Wednesday 4 November 2015

No 125: Michael Palin came to my birthday celebration


Last night my wife and I, along with my mother and ex-Monty Python and seasoned traveller Michael Palin had a little get-together to celebrate my up-coming birthday. It was a truly fine evening and a great way to celebrate the passing of another year. There was also about 150 other people who, due to a confusion over the invites, may have been under the mistaken impression that they were attending a Guardian-organised ‘Evening with Michael Palin’ rather than a Clark-organized birthday party, but I let this pass.

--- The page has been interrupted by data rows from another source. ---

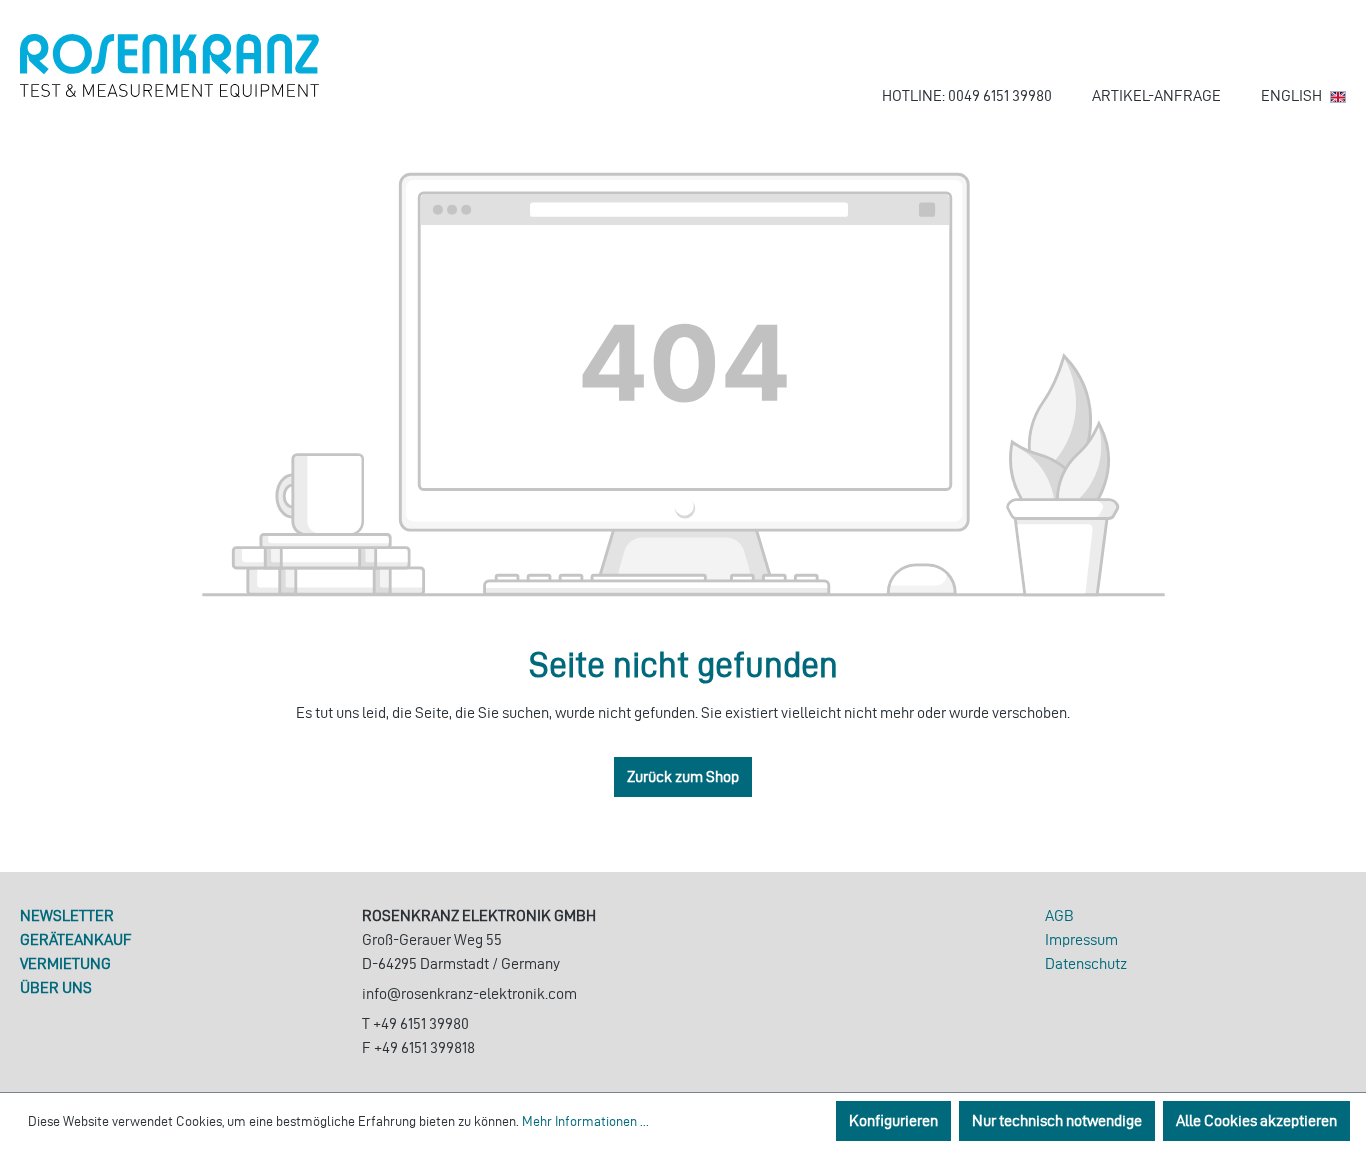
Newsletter (67, 915)
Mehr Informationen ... (585, 1121)
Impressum (1081, 939)
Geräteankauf (76, 939)
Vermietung (65, 963)
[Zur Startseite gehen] (170, 66)
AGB (1059, 915)
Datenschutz (1086, 963)
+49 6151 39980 (421, 1023)
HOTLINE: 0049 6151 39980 (967, 95)
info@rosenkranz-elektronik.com (469, 993)
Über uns (56, 987)
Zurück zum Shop (683, 776)
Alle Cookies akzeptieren (1256, 1120)
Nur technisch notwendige (1057, 1120)
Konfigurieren (893, 1120)
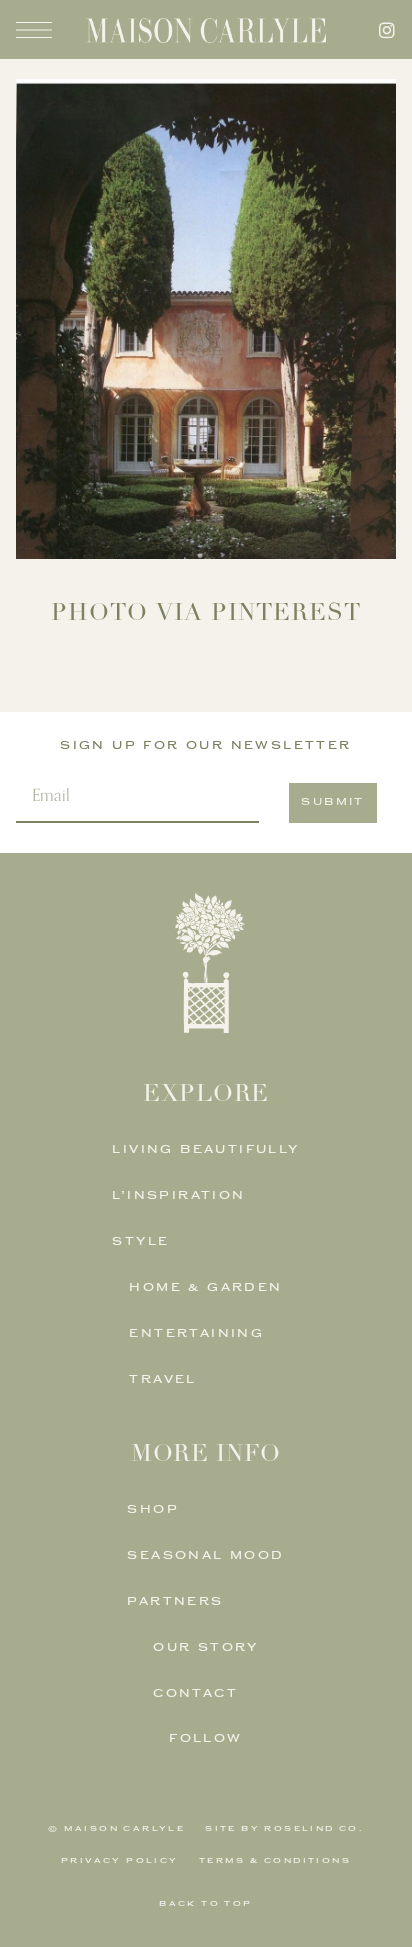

Michael was in excellent form. Entertaining and jovial, telling a series of engaging anecdotes and stories. In a slightly quirky twist he didn’t bring me a present but instead appeared keen to talk about his recently published Diaries. Again I let this pass.

During the evening we heard how the BBC didn’t engage on Monty Python until the final third series was well underway. For the first two series it had been buried in a late night slot and so busy were the BBC comedy controllers with the likes of Dads Army and Morecombe and Wise that they didn’t interfere, or indeed watch, Python until it had become honed. Comedy might have been very different had they not left it to gradually develop.

He shared that his favourite sketch is the (now iconic) fish-slapping dance. This led to a slightly off-beat, yet strangely revealing, discussion about how fish are funny (think Haddock or Halibut) but pumas are not. We even heard how Michael was not the first choice for his ground-breaking and style-setting travelogue series ‘Around the World in 80 Days’. Rather frighteningly Noel Edmonds was an earlier and preferred option. Travel documentaries could have been very different.

Mr Palin is a truly fascinating character. Generous and engaging, honest and clearly values-led. Spending an evening with him, albeit with 150 strangers, was a great way to mark the passing of another year. He is one of my heroes (I have many). I just have to keep reminding myself that, wonderful though he is, he is not the Messiah. He can be a very naughty boy.